(Stored data)
*** Block opens ***

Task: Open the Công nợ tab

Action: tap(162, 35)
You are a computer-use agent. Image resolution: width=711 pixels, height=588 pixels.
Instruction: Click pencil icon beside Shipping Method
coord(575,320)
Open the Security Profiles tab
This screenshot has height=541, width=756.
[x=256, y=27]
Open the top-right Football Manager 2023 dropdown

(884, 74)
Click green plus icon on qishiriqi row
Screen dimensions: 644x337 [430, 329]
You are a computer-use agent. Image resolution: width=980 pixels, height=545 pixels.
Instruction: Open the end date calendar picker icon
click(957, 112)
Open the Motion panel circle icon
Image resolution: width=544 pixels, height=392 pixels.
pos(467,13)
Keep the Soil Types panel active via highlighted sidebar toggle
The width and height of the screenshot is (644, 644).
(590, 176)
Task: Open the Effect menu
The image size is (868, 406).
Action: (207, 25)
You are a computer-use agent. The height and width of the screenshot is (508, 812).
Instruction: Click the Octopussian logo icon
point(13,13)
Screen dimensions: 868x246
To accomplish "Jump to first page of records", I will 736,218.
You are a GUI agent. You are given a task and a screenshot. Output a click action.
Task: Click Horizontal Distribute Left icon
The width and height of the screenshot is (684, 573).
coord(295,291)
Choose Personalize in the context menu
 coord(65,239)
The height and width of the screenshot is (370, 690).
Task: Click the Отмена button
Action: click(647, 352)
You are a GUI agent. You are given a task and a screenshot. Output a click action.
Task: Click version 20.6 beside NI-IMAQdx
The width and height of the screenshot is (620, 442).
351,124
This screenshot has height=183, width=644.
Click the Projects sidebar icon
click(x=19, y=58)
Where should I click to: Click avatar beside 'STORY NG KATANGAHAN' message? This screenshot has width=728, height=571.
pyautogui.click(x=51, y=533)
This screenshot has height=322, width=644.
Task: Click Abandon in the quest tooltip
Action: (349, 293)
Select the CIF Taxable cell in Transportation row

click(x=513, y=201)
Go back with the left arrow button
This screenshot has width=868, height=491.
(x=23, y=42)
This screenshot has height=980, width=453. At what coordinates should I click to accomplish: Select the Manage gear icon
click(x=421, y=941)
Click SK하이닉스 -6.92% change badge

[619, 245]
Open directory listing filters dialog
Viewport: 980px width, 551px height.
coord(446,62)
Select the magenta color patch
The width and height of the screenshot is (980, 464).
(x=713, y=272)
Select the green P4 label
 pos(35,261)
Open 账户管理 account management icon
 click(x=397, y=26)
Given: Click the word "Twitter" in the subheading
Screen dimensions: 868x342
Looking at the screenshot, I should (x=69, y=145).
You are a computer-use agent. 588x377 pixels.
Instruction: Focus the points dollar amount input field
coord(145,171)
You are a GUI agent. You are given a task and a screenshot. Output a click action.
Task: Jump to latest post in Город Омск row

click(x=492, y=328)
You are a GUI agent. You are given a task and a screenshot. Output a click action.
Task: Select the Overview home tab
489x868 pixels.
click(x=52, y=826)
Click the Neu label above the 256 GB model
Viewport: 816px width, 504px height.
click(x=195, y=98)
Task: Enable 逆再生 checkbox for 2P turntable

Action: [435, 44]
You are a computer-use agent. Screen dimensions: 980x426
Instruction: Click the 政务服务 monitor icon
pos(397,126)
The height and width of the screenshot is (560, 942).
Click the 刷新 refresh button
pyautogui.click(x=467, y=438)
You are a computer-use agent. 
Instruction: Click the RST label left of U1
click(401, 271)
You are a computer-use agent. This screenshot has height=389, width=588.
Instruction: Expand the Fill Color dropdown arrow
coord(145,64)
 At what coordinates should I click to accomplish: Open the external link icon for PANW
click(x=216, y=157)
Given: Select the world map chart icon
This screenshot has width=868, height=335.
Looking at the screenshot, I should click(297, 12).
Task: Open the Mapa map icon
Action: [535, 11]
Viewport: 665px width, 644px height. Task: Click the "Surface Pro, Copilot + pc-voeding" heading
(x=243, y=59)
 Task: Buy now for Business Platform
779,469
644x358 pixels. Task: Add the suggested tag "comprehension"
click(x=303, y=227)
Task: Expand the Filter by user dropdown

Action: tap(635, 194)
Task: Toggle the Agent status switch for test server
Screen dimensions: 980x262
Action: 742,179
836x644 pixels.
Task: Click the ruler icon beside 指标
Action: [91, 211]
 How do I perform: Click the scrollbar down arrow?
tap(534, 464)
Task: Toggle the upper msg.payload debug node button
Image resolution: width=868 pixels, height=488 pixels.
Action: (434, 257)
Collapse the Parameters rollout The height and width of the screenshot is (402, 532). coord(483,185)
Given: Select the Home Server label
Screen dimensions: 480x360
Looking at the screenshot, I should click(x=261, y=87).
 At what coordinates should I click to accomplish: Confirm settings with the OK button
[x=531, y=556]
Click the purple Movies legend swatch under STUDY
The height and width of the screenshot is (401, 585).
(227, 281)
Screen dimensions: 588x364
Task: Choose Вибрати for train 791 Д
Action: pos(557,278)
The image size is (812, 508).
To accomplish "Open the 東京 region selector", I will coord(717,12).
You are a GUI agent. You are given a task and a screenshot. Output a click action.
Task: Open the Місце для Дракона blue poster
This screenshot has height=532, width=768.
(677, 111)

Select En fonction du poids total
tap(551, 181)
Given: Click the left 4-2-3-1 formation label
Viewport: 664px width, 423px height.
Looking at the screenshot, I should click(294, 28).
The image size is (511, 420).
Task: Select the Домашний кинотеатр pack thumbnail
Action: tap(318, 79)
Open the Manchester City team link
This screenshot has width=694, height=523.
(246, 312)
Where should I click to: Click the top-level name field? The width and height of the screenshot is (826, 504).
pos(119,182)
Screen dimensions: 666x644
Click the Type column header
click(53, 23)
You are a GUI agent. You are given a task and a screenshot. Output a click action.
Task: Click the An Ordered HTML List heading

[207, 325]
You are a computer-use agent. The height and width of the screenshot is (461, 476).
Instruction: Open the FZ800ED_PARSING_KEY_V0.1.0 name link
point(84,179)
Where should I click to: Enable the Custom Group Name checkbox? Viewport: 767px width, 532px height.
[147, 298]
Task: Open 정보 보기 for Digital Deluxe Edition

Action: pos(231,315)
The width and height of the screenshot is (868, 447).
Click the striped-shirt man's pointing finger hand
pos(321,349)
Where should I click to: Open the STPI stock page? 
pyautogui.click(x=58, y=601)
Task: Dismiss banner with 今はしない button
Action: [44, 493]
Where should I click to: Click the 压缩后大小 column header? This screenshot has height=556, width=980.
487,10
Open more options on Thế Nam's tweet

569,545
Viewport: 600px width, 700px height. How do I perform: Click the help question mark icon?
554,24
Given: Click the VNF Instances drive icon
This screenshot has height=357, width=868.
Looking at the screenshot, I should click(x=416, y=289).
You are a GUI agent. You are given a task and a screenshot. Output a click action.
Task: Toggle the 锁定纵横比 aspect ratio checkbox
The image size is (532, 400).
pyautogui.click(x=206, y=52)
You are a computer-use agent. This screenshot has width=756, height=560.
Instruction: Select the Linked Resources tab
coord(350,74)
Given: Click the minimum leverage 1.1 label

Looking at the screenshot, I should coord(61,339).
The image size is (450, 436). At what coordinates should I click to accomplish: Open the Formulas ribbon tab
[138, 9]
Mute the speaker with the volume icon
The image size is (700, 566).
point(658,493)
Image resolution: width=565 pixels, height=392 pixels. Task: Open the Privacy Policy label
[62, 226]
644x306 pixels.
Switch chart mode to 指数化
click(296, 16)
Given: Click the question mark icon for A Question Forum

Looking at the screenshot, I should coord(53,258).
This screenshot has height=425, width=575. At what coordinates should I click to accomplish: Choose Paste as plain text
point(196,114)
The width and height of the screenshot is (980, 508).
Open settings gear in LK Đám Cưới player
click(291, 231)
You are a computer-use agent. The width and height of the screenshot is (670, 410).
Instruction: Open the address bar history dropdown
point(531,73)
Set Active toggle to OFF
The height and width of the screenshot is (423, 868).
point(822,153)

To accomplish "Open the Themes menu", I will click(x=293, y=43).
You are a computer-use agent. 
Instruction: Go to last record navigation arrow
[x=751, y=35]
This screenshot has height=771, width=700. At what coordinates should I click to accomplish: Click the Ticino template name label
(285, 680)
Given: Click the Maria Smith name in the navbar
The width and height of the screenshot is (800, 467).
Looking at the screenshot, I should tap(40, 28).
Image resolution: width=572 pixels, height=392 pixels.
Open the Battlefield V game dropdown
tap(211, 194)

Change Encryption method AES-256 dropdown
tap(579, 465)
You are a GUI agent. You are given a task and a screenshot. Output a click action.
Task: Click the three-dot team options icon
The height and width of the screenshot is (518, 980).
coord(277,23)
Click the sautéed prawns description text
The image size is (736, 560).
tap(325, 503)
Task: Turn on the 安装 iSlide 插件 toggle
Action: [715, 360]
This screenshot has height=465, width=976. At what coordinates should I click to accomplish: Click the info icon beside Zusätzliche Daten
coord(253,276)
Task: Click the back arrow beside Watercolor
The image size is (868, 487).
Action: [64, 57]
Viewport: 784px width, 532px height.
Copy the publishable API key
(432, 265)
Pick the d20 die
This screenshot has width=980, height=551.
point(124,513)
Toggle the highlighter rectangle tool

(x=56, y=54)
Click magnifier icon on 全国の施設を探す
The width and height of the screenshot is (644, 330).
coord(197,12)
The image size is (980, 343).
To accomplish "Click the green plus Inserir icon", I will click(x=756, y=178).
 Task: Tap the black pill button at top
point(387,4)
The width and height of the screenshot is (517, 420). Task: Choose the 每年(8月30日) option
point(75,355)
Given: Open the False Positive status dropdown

*** Block closes ***

WHAT IS NEEDED
Every line in the data above that contains "computer" needs to be copied.

REPLY TO THE EXERCISE
You are a computer-use agent. Image resolution: width=711 pixels, height=588 pixels.
You are a computer-use agent. Image resolution: width=980 pixels, height=545 pixels.
You are a computer-use agent. The height and width of the screenshot is (508, 812).
You are a computer-use agent. 588x377 pixels.
You are a computer-use agent. Screen dimensions: 980x426
You are a computer-use agent. 
You are a computer-use agent. This screenshot has height=389, width=588.
You are a computer-use agent. The height and width of the screenshot is (461, 476).
You are a computer-use agent. This screenshot has width=756, height=560.
You are a computer-use agent. The width and height of the screenshot is (670, 410).
You are a computer-use agent. 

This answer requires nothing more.